3. Sitney says the use of Synecdoche, meaning "simultaneous understanding," plays a major role in MacLaine's films. Specifically in the section in The End where Charles is running from the police and then "with his last dime he removed himself from the red tape..." we are shown a turnstile and then the golden gate bridge. Even though it isn't state outright, through the sound and the image it is understood he jumped from the bridge. To quote Sitney "the combination of picture and sound at the conclusion of the next episode exemplifies the latter." This happens again in the next section with the suicide of John being compared to the dancers legs and sleeping bum. After seeing the The End Brakhage also tried to go beyond the trance film as MacLaine did by making a three part film with a unifying theme Reflections on Black. He also used the ideas of direct and indirect address in Blue Roses and helped MacLaine distribute his films.

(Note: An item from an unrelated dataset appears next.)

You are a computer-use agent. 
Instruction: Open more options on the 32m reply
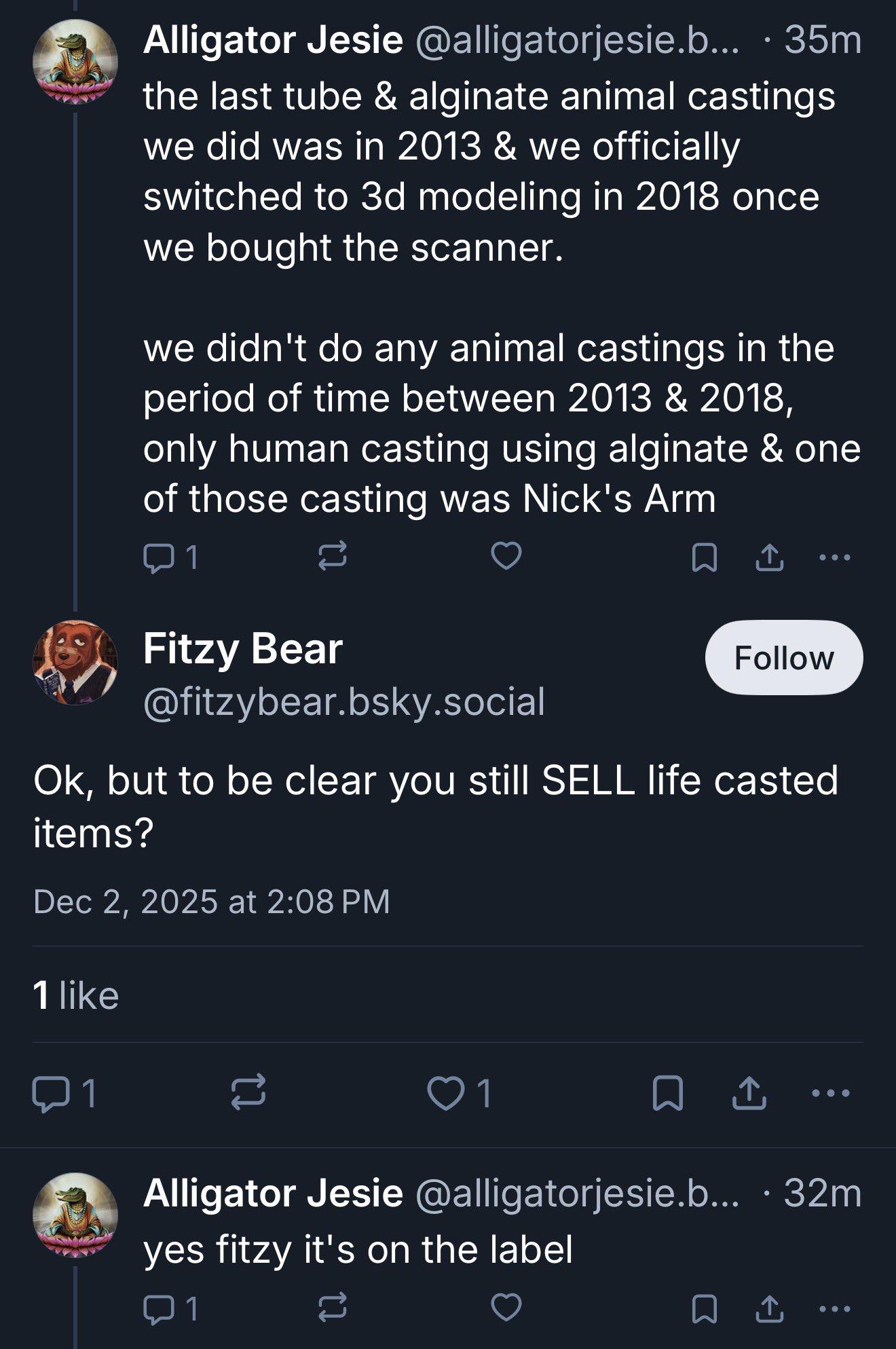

4. MacLaines view on doom seems to be more of a serious outlook. Each apocalypse (for each character) is presented in a somber fashion with deep narration. Conner on the other hand seems to have a more comical, matter-of-fact outlook. The scene in which the guy meets the girl, they ride the horse, and then are blown up by the atomic bomb could be seen as funny, I don't think that was it's original intention. MacLaine seems to be aware of death and the apocolypse and wishes there was something to do about it while Conner seems to just point it out and accept it; "engendering the viewer into a state of ambivalence."

5. Both The Flower Thief and The Great Blondino are expressions of Beat sensibility because they go against mainstream culture and give critical representations of it. Both films are picaresque examples because each involves a "roguish main character who lives by their wits in a corrupt society."

Bruce Jenkins "Fluxfilms in Three False Starts" (this article was hard to read)

7. What jenkins means by the democratization of production is that he created a way for anyone to make films that are so-called "art." Since fluxfilms are there solely to refute the highly established, highly creativity based films that were at the time considered art they needed a way to produce films in an easy way. Thus making fluxfilms available by the yard and going against all the time and effort taken by Brakhage and his peers.

8. Na June Paiks Zen for Film fixed material and aesthetic terms for production by taking it all the way down to just film. This way the film is in its more pure form and the viewer is left to cultivate an experience out of it. Since the film would become more and more worn out as it played over and over, the film would look different each time one would see it. It breaks down the film into what it actually is, just a strip of something running through a machine.

1 comment:

  1. Good.

    Re: comparisons: What about the American abstract example, Harry Smith (Abstract Animations 1-3)?

    Re: #3: You're close on synecdoche, but definition is not quite right: Why does the Golden Gate Bridge stand in for suicide?